Geef letterlijk de regels terug vanaf het begin van de records hieronder tot en met de regel met "Action: pyautogui.click(x=328, y=261)". Laat de afbeeldingen weg uit je antwoord.
::: RECORDS :::
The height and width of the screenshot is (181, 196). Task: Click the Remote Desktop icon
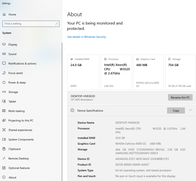(x=4, y=159)
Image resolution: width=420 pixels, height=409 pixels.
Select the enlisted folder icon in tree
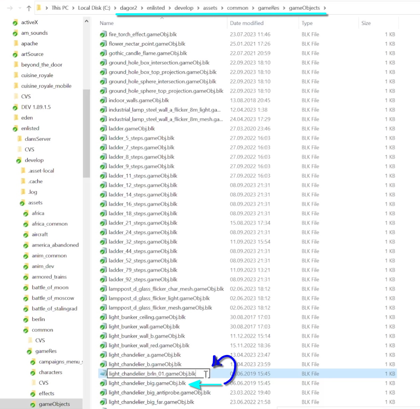(15, 129)
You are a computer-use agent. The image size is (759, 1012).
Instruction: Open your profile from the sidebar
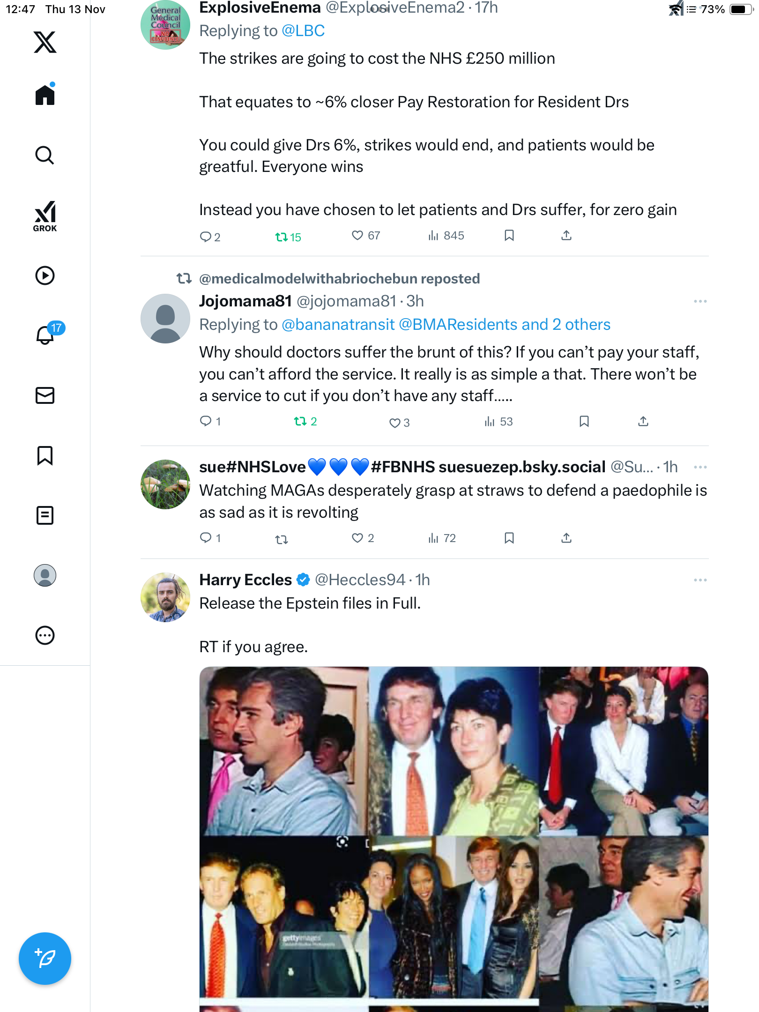tap(45, 575)
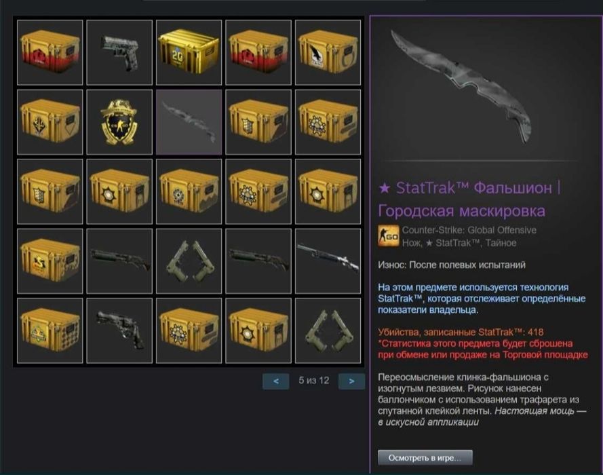This screenshot has width=603, height=475.
Task: Select the silver-barreled shotgun item
Action: pyautogui.click(x=328, y=261)
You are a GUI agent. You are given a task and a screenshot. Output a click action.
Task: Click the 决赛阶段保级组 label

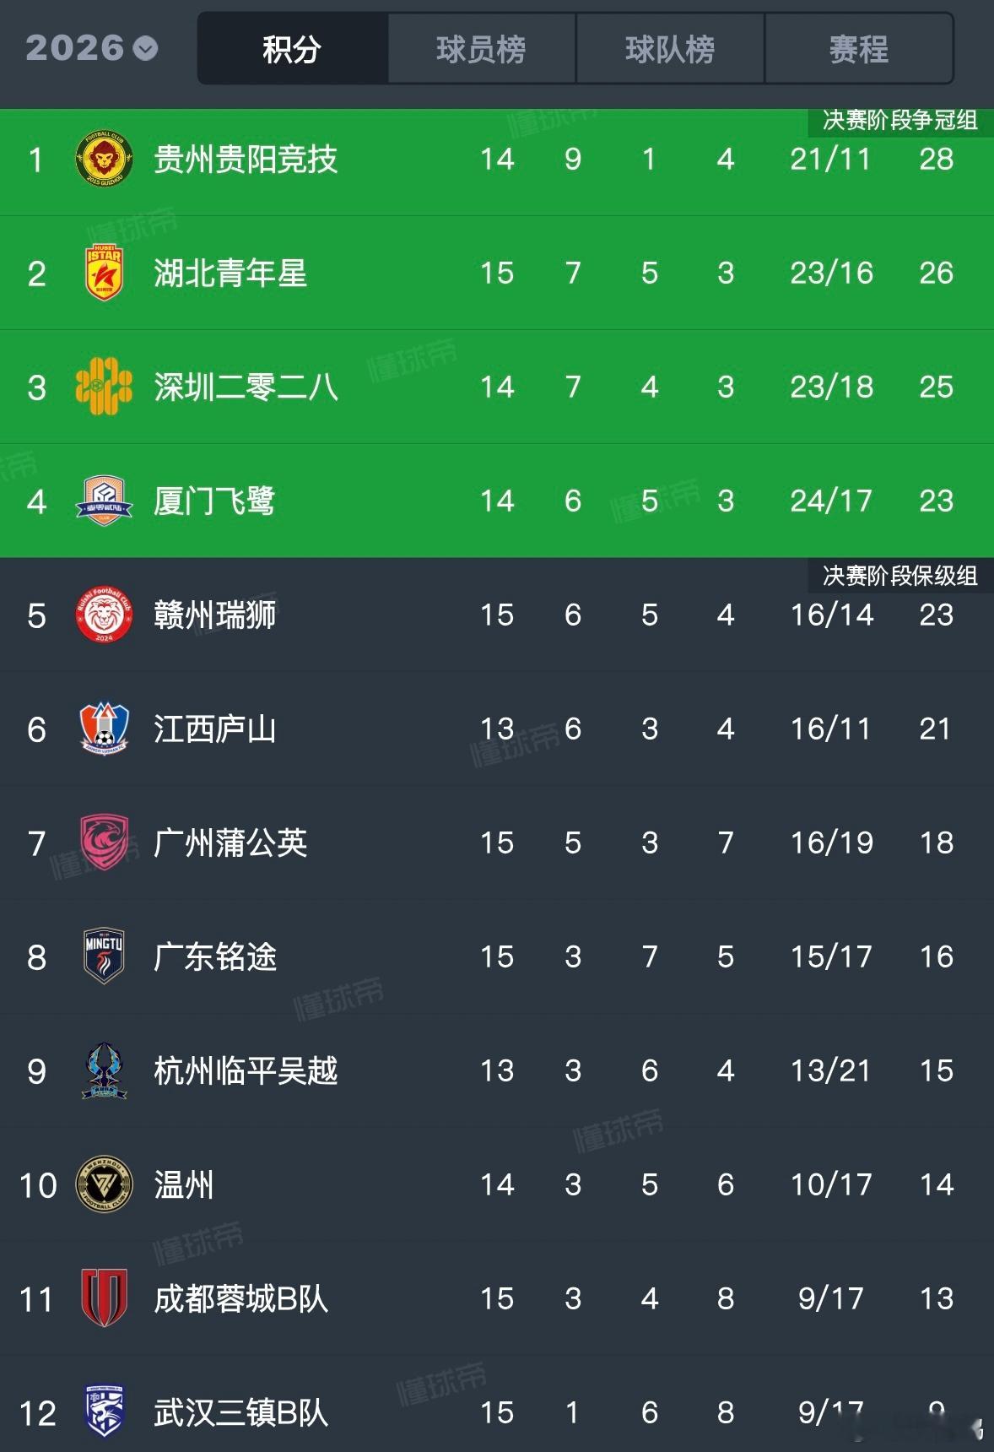coord(900,576)
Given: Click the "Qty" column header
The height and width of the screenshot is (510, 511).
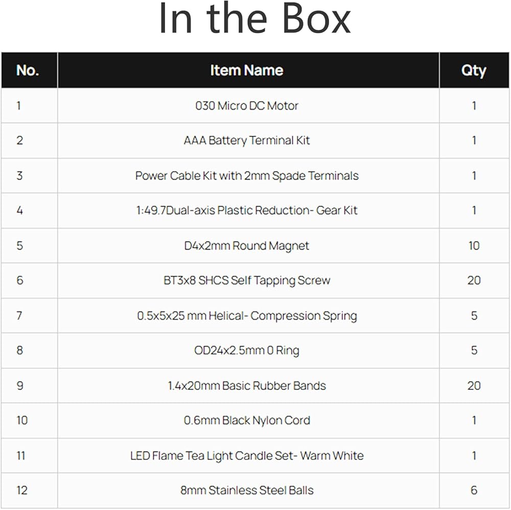Looking at the screenshot, I should click(x=474, y=71).
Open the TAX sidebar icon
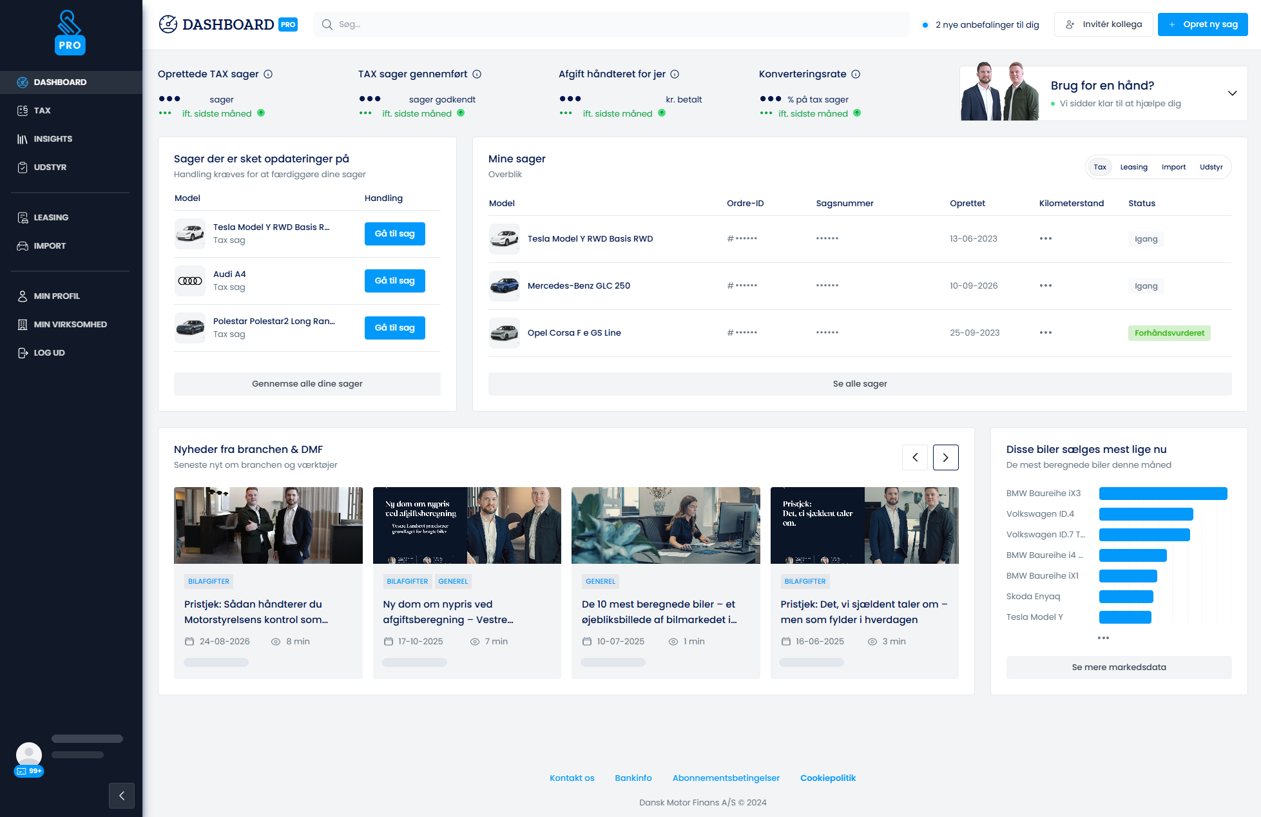The height and width of the screenshot is (817, 1261). click(x=23, y=111)
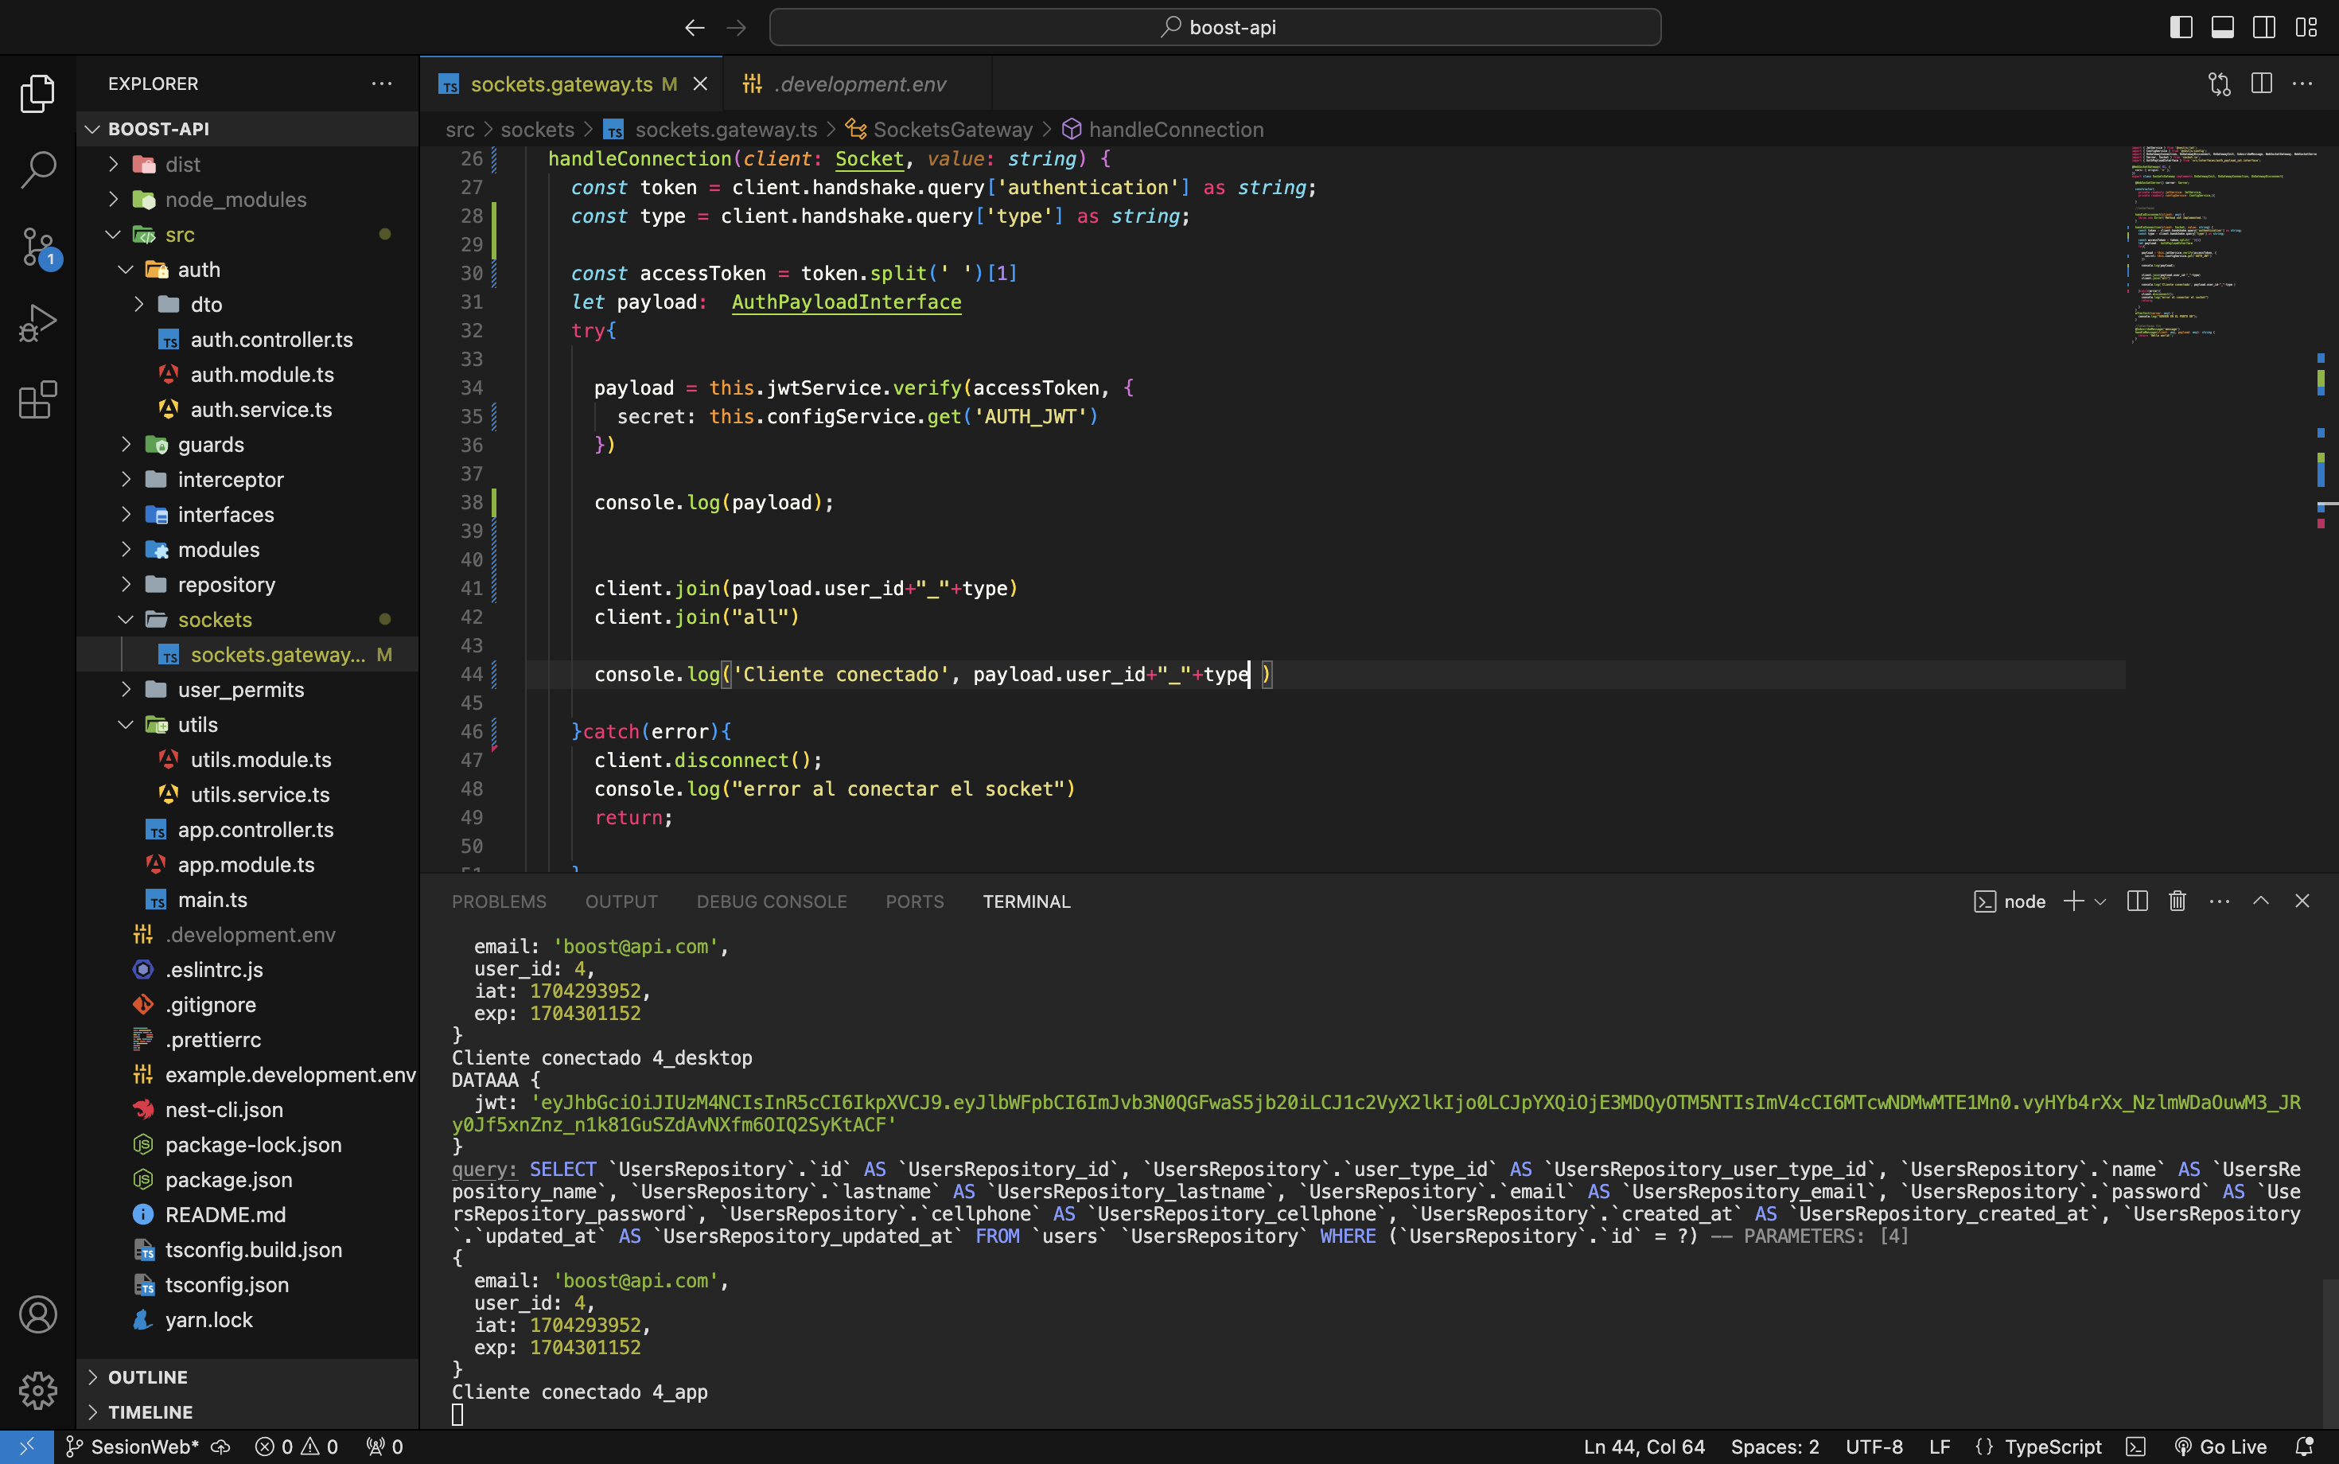Click Go Live in the status bar
The width and height of the screenshot is (2339, 1464).
click(2221, 1447)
:::
ANTWOORD:
The height and width of the screenshot is (181, 196). Task: Click the Remote Desktop icon
(x=4, y=159)
Image resolution: width=420 pixels, height=409 pixels.
Select the enlisted folder icon in tree
(15, 129)
You are a computer-use agent. The image size is (759, 1012).
Instruction: Open your profile from the sidebar
tap(45, 575)
This screenshot has width=603, height=475.
Task: Select the silver-barreled shotgun item
Action: pyautogui.click(x=328, y=261)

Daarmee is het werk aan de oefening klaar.